Redeverbot für AfD-Politiker Höcke in Oberfranken bestätigt
In Oberfranken bleibt der thüringische AfD-Parteichef Björn Höcke von einer Wahlkampfveranstaltung seiner Partei als Redner ausgeschlossen. Das Verwaltungsgericht in Bayreuth hat in einem dringlichen Eilverfahren entschieden, dass die AfD ihre Parteiveranstaltung in der Mehrzweckhalle Seybothenreuth nur ohne den geplanten Gastredner durchführen darf. Diese Entscheidung markiert einen bedeutenden Präzedenzfall im Vorfeld der Kommunalwahlen.
Ähnliches Verfahren im Allgäu schwebt noch
Parallel dazu liegt ein vergleichbares Eilverfahren derzeit beim Verwaltungsgericht in Augsburg. Dabei geht es um eine weitere AfD-Veranstaltung am Sonntag im Allgäu. Die Stadt Lindenberg hat es ebenfalls untersagt, dass Höcke bei der Versammlung in der Stadthalle eine Rede halten darf. Ein Gerichtssprecher teilte mit, dass das Verwaltungsgericht zeitnah über den Eilantrag entscheiden werde. Ursprünglich wollten beide Kommunen der AfD wegen Höcke die Nutzung der Hallen komplett widerrufen.

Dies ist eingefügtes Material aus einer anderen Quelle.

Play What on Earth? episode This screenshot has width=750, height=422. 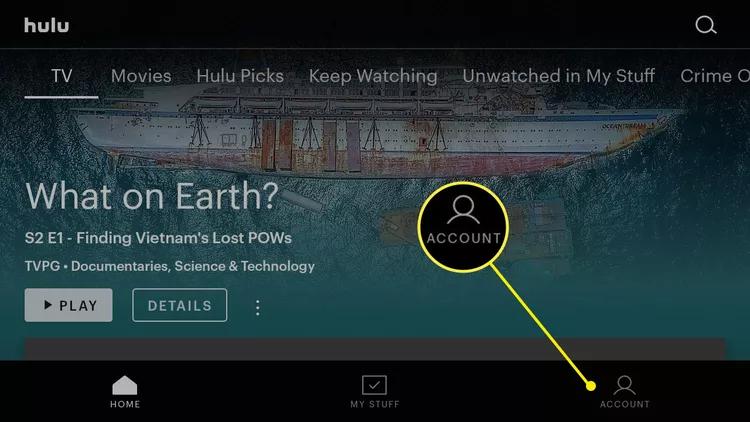tap(68, 305)
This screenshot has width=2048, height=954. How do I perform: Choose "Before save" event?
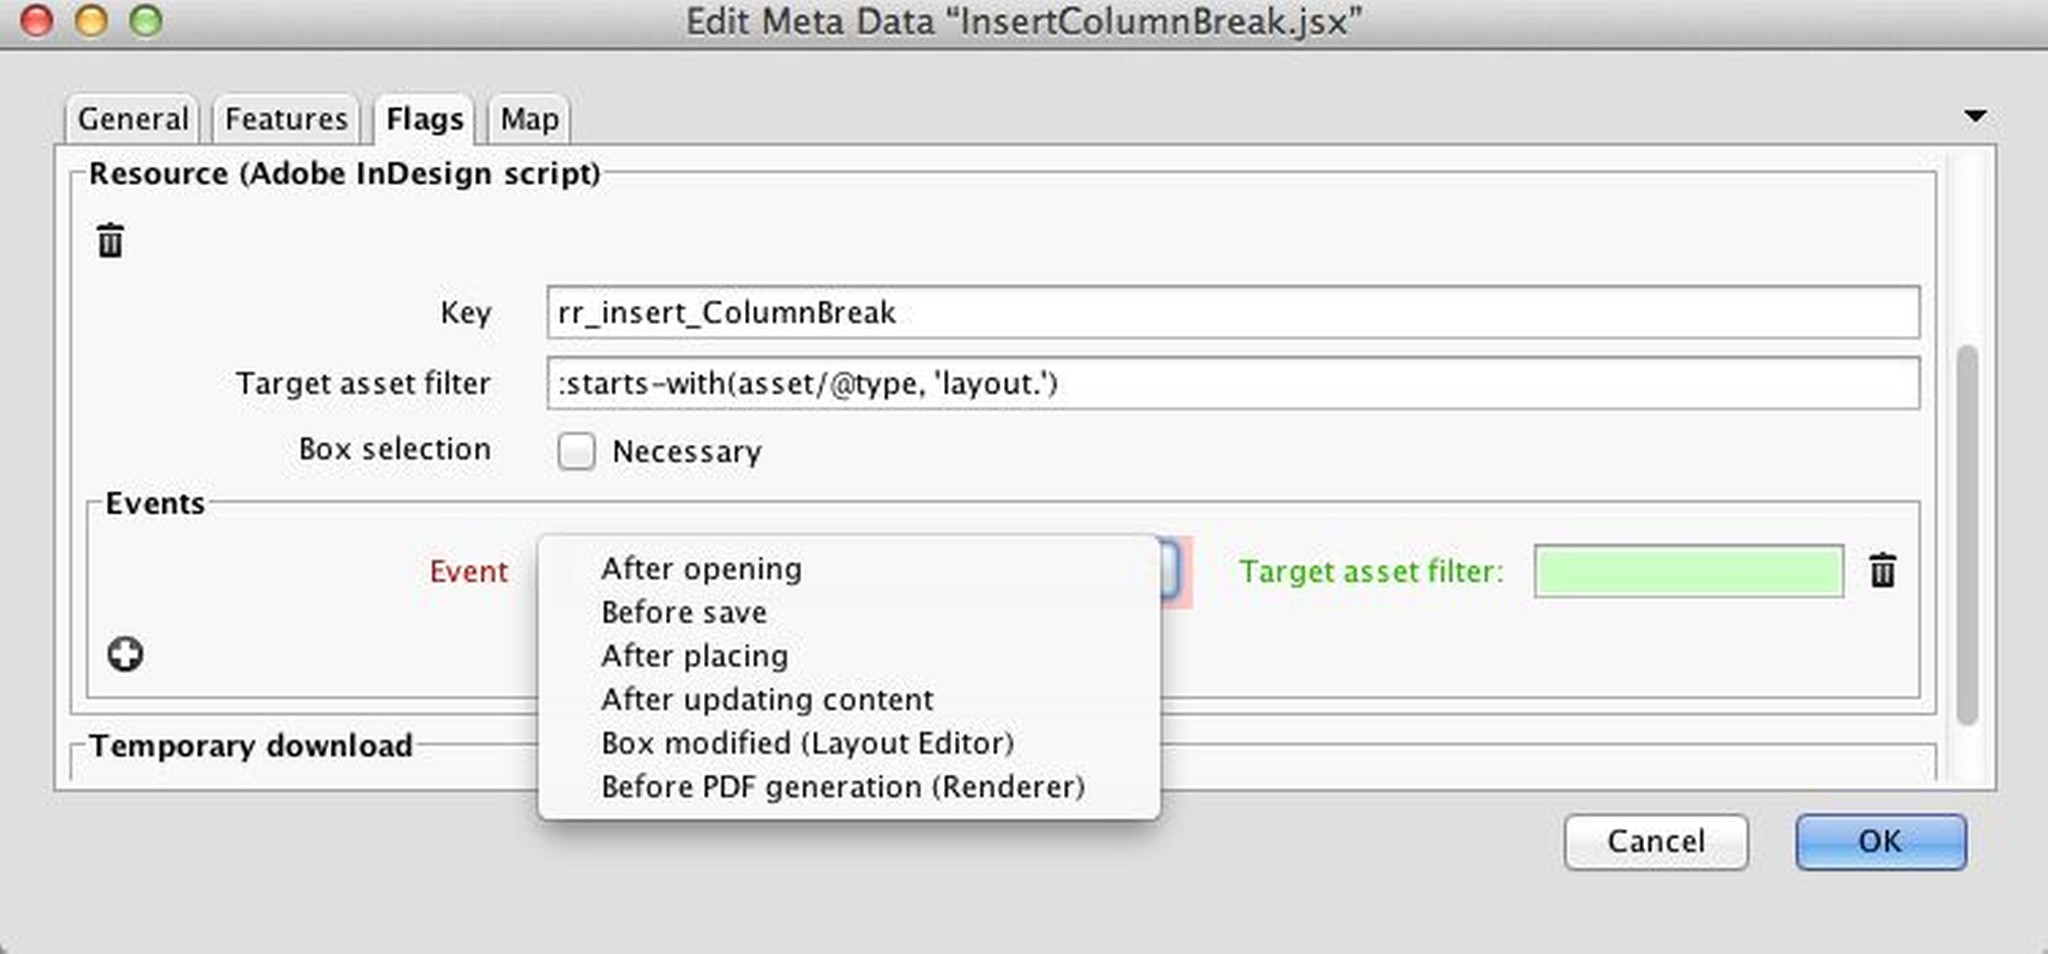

Das Augsburger Gericht hatte solch einen radikalen Schritt in einem Vorverfahren jedoch bereits für unzulässig erklärt. Die Richter wiesen allerdings darauf hin, dass als milderes Mittel ein Redeverbot für Höcke in Betracht komme. Daraufhin passten die Kommunen ihre Strategie an und konzentrierten sich auf dieses Instrument.
Neue Gesetzesvorschrift als Grundlage
Das Bayreuther Verwaltungsgericht stützte seine Entscheidung auf die bayerische Gemeindeordnung. Nach dieser Vorschrift besteht kein Anspruch auf die Nutzung einer gemeindlichen öffentlichen Einrichtung, wenn bei der geplanten Veranstaltung Inhalte zu erwarten sind, die die nationalsozialistische Gewalt- und Willkürherrschaft billigen, verherrlichen oder rechtfertigen, oder antisemitische Inhalte propagiert werden, erläuterte ein Sprecher des Gerichts.
Hintergrund dieser rechtlichen Bewertung ist, dass Höcke zweimal wegen der Verwendung einer verbotenen Naziparole rechtskräftig verurteilt wurde. Die entsprechende Vorschrift der Gemeindeordnung ist erst seit dem 1. Januar dieses Jahres gültig und wird nun erstmals in diesem Kontext angewandt.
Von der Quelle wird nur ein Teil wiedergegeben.